Le premier long métrage du réalisateur Étienne Comar brille par sa musicalité du détail, sa réalisation presque documentaire et sa fiction enchanteresse. Une réussite.
Difficile pour un premier film de s’attaquer au maître guitariste, Django Reinhardt. Et pourtant, avec un travail très fin sur l’artiste, une volonté de ne pas faire un biopic calqué sur la réalité, un choix de tracer une période courte et méconnue de la vie de Django – 1943, l’occupation allemande, Étienne Comar propose une tranche de vie forte, mêlée de concerts réalistes et de mises en scène sous tension.
Reda Kateb dans la peau de Django
Guitare à la main, une main abîmée, cheveux plaqués en arrière, costume blanc de tsigane charismatique, Django a laissé en plus de sa fabuleuse musique, une empreinte dans l’imaginaire collectif. Un homme calme, passionné, créant, même en temps d’Occupation, un microcosme musical qui pousse à l’évasion, au rêve, à la joie. Au sommet de son art, au début du film, il devient en quelques temps celui qui anime Paris, ses Folies Bergères, jusqu’à résonner dans les oreilles des Allemands, désireux de l’envoyer faire une tournée germanique. De ce refus, de cet exil en Suisse, Django en fait une force, un combat. Et sous ces traits de militants musical, esprit indépendant, ne se laissant pas manipuler, le réalisateur a choisi Reda Kateb. Minutieux, avec sa gueule charmante et crédible de tsigane – un costume déjà porté dans le film qui l’a rendu célèbre aux yeux du public,Un Prophète (Jacques Audiard, 2009) l’acteur français fanatique de musique joue comme il respire, doublé par moments et gros plans, sans fausse note.

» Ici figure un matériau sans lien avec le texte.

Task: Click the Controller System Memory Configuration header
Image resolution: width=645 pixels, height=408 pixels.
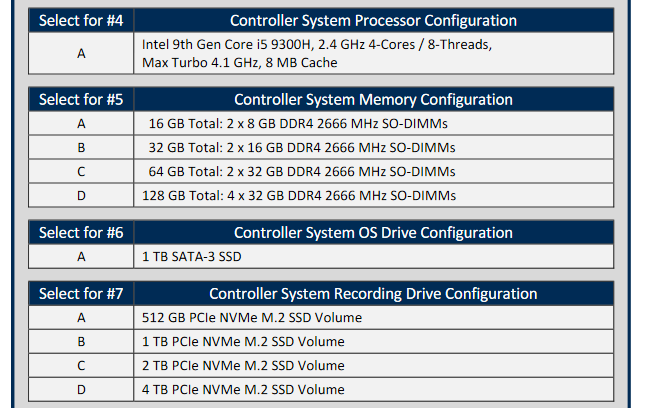Action: (x=373, y=99)
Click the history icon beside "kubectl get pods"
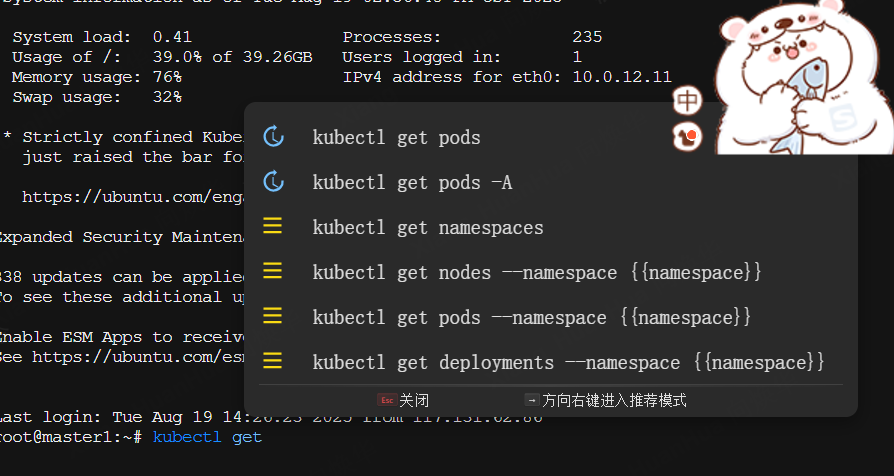 (273, 137)
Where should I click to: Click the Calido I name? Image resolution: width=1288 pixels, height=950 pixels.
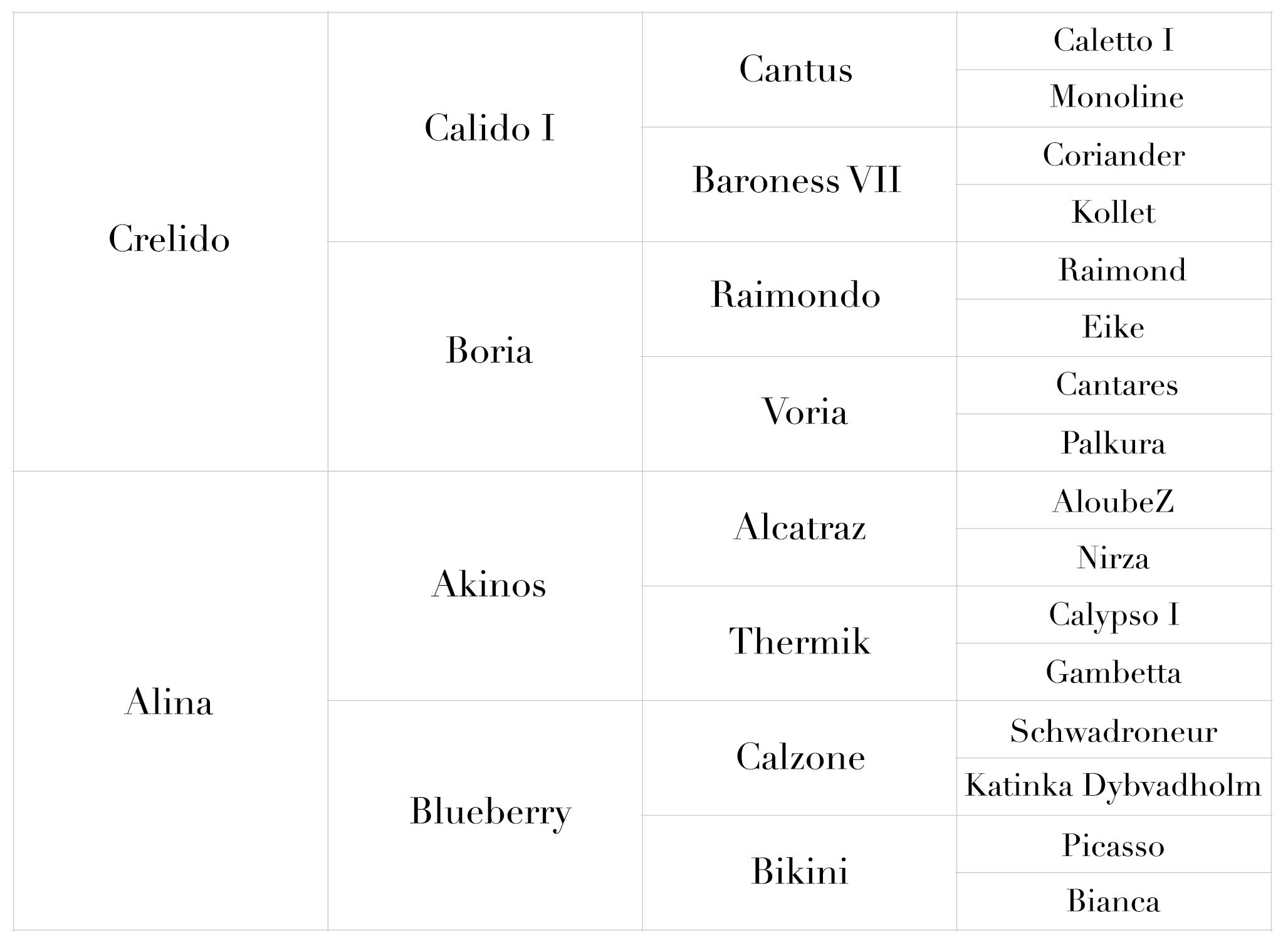[490, 128]
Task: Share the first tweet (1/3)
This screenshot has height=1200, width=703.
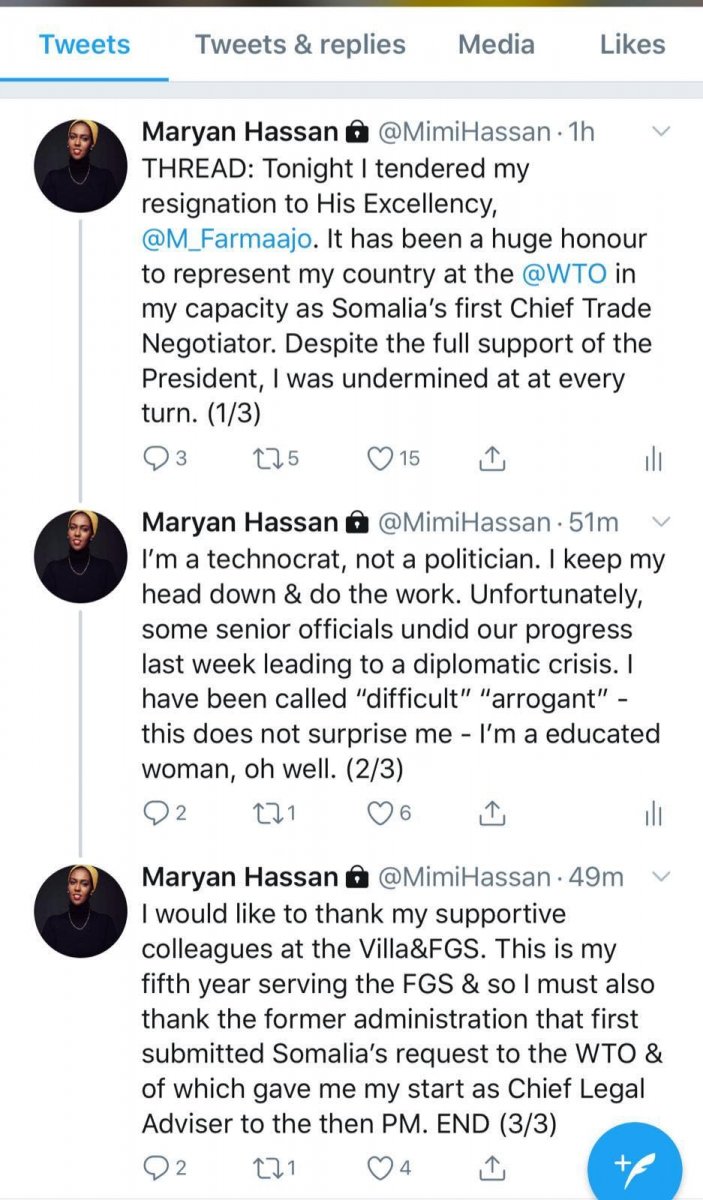Action: pyautogui.click(x=490, y=459)
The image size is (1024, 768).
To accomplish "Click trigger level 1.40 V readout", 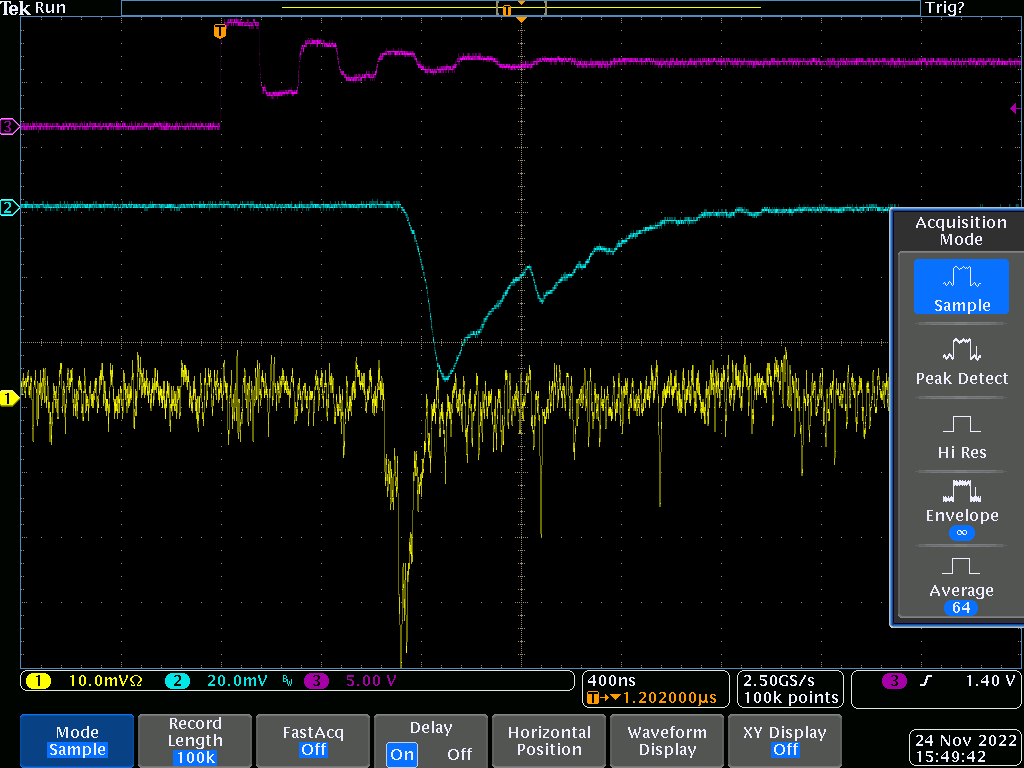I will click(990, 681).
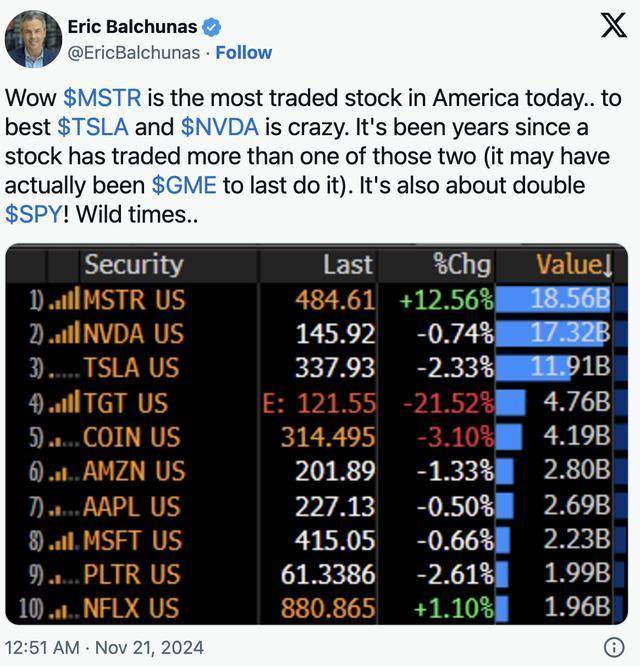Image resolution: width=640 pixels, height=666 pixels.
Task: Open the $TSLA cashtag link
Action: pos(93,129)
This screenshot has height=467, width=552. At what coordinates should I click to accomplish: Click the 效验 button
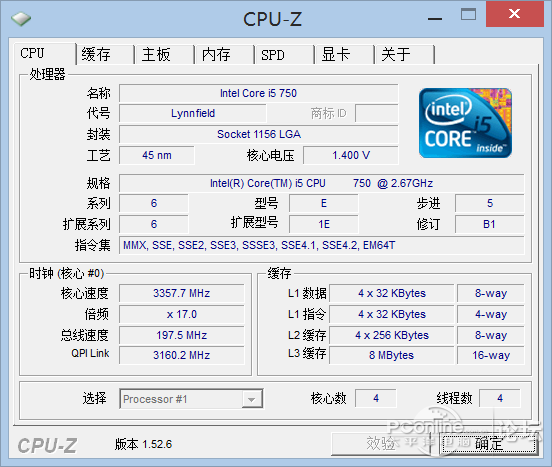click(381, 444)
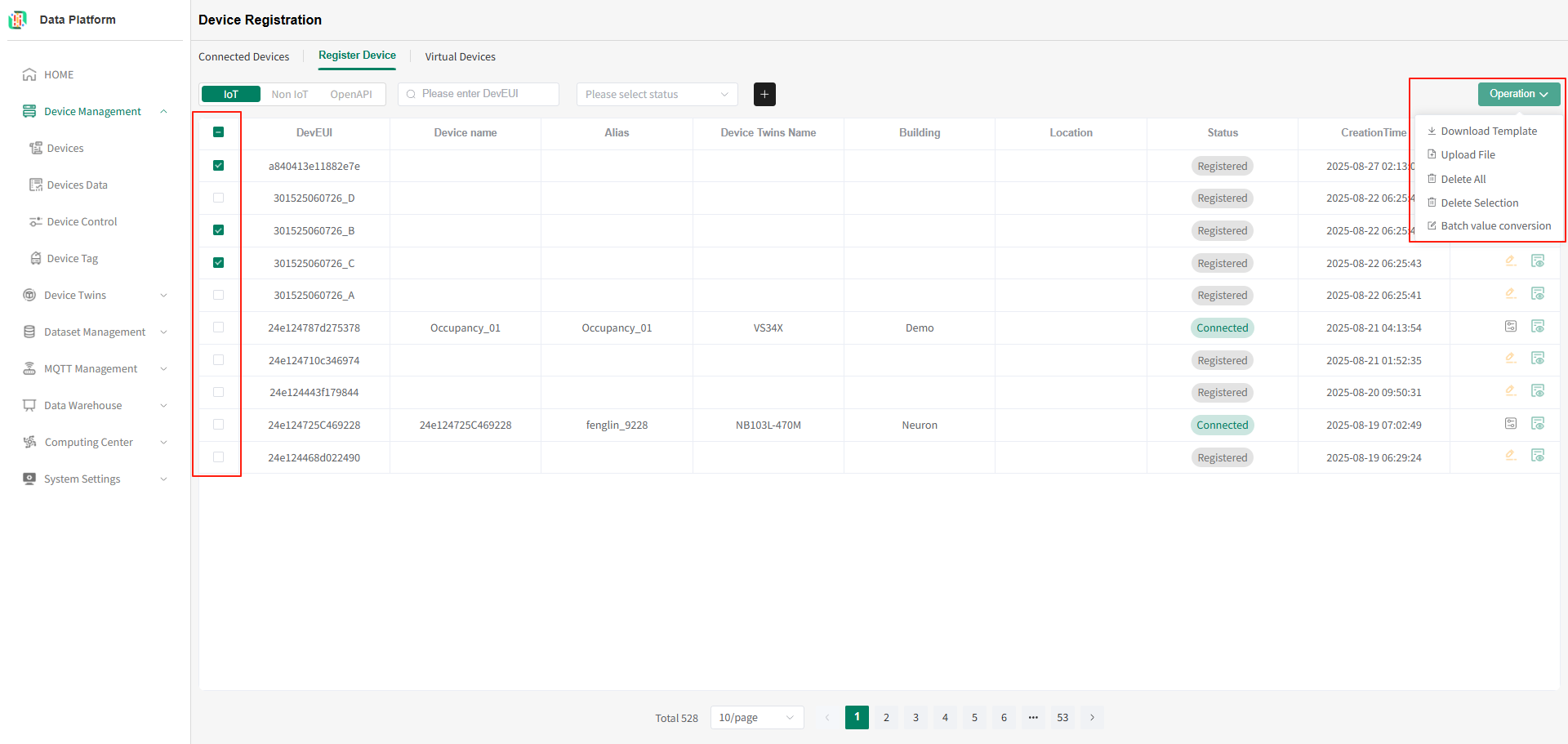Check the checkbox for device 301525060726_D
The height and width of the screenshot is (744, 1568).
[x=218, y=198]
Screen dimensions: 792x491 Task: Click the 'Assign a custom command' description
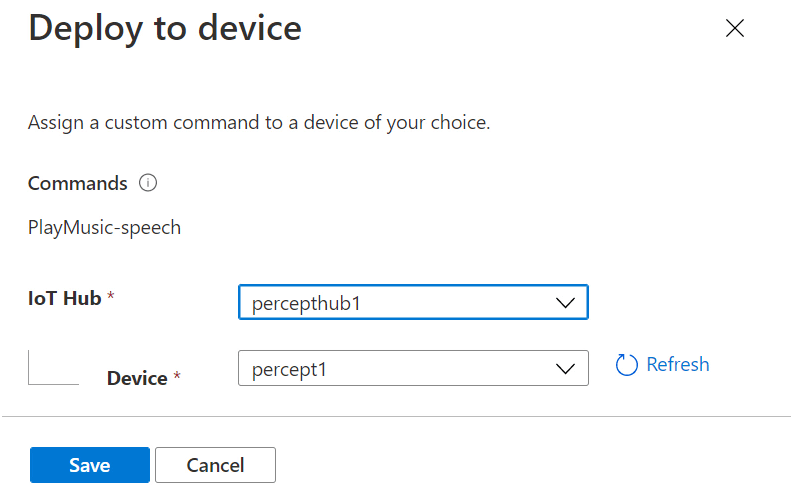[x=259, y=124]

Des musiciens plutôt que des acteurs
La force du film réside dans son choix de mise en scène mais aussi son casting. Plutôt que de faire appel à des acteurs pour jouer des musiciens, il est allé chercher des musiciens devenant acteurs. Et par ce procédé, la musique devient aisément un personnage principal du film, délaissant l’aspect biopic pour favoriser une écoute et un regard sur une période donnée de la vie de Django Reinhardt. La musicalité du long-métrage résonne malgré l’Histoire, malgré les chutes et les courts plaisirs. On se laisse très facilement emporté par ce rythme soutenu, ces amours classiques et passionnels, ses liens familiaux forts et cette culture tsigane enivrante. Travaillé, le scénario a été écrit avec minutie, ne laissant aucune place au doute ou à l’approximatif. On sent une maîtrise totale des scènes musicales, des liens entre les personnages et de la fiction amené dans un film qui se veut presque documentaire. C’est fin et entraînant, comme une musique du passé s’inscrivant dans le regard d’un réalisateur d’aujourd’hui.
Un regard musical juste
Que l’on soit plus âgé, adorateur de Django Reinhardt, jeune musicien connaisseur, ou totalement passé à côté de ce guitariste génie, peu importe. Le film Django apporte une vision d’un artiste, pendant l’Occupation, jouant d’histoires d’amour et de choix personnels. Tout public, extrêmement bien fichu, ce film se démarque d’un simple biopic sur Django Reinhardt en proposant, comme peu de cinéastes le font, de placer la musique au même rang que la réalisation, se laissant avec plaisir regardé, écouté, réfléchir. À croire que la volonté d’Étienne Comar a atteint son but d’origine, « Je me suis dit que cette musique trans-générationnelle par le charme et la jouissance immédiate qu’elle provoque avait quelque chose d’envoûtant, de vital et salvateur. Autant de raisons qui m’ont donné envie de me plonger dans la vie de Django Reinhardt ».